Houston Food Festival Makes Big Announcement, Shares Exciting Lineup

Houston Food Festival Makes Big Announcement, Shares Exciting Lineup

Aaron Franklin, a Southern Smoke participant since the inaugural festival, feeds Chris Shepherd brisket at the 2018 festival

BACK AND BIGGER than ever, the Southern Smoke Festival, benefiting Chris Shepherd’s Southern Smoke Foundation, takes place Oct. 21-23. Tickets go on sale Aug. 30, and are expected to go fast!

More than 60 chefs from all over the country will head to H-Town this fall — a Texas-size party awaits on Friday, Oct. 21. The opening-night shindig at the newly renovated Lott Hall within Hermann Park will be hosted by Aaron Franklin; expect Texas wine, live music, and a special welcome from Shepherd and Top Chef’s Gil Simmons. Tickets start at $150.

Saturday brings Southern Smoke on Ice, an intimate afternoon (read: limited tickets!) at The Houstonian. An interactive whole-tuna breakdown will yield made-to-order hand rolls, and some of the region’s most celebrated chefs — Mike Lata and Jason Stanhope from Charleston’s Fig, Peche’s Nicole Mills, and Chef Hori from Houston’s Kata Robata — will mingle with the lucky guests.

And the hottest ticket of them all might be for Sunday’s main event, the East Downtown Throwdown. Culinary celebrities will help Shepherd & Co. fire up the pits and smokers for a whole day of barbecue-and-more, presented by Alaska Seafood and YETI. Big names include Tom Colicchio, Andrew Zimmern, Brooke Williamson and Sarah Grueneberg, plus hometown heroes like Dawn Burrell, Greg Gatlin, Ryan Pera, Greg Peters, Chris Williams, Felipe Riccio and others.

The nonprofit shared the delicious plans for the weekend-long festival along with its new logo and branding, executed by Houston firm Principle and designed to define and communicate the Southern Smoke Foundation’s mission.

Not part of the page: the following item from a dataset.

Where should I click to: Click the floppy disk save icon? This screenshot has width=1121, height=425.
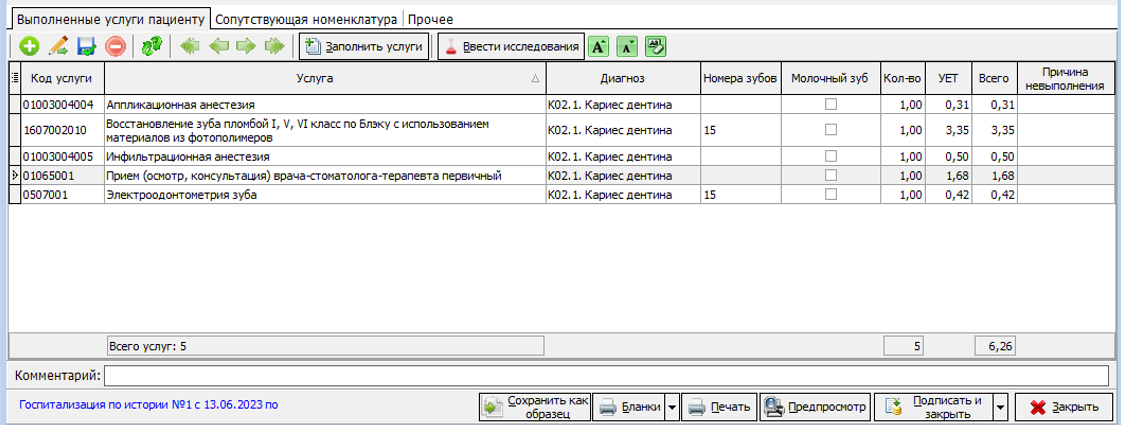click(86, 46)
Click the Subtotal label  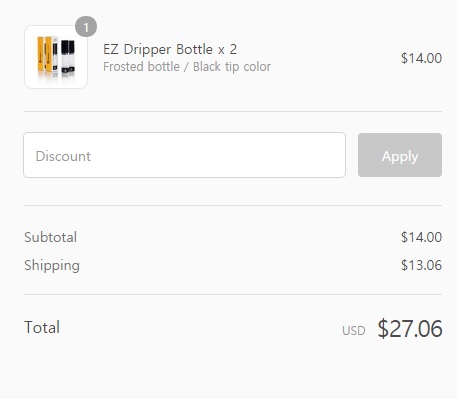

“We’re here to serve you,” says the relaunched website on its homepage. “From farmers to fry cooks, servers to sommeliers, Southern Smoke takes care of our own by putting dollars directly into the pockets of food and beverage workers when it’s needed most. Whether there are mental health needs or unforeseen hardships, ours funds and resources help those who put food on the table.”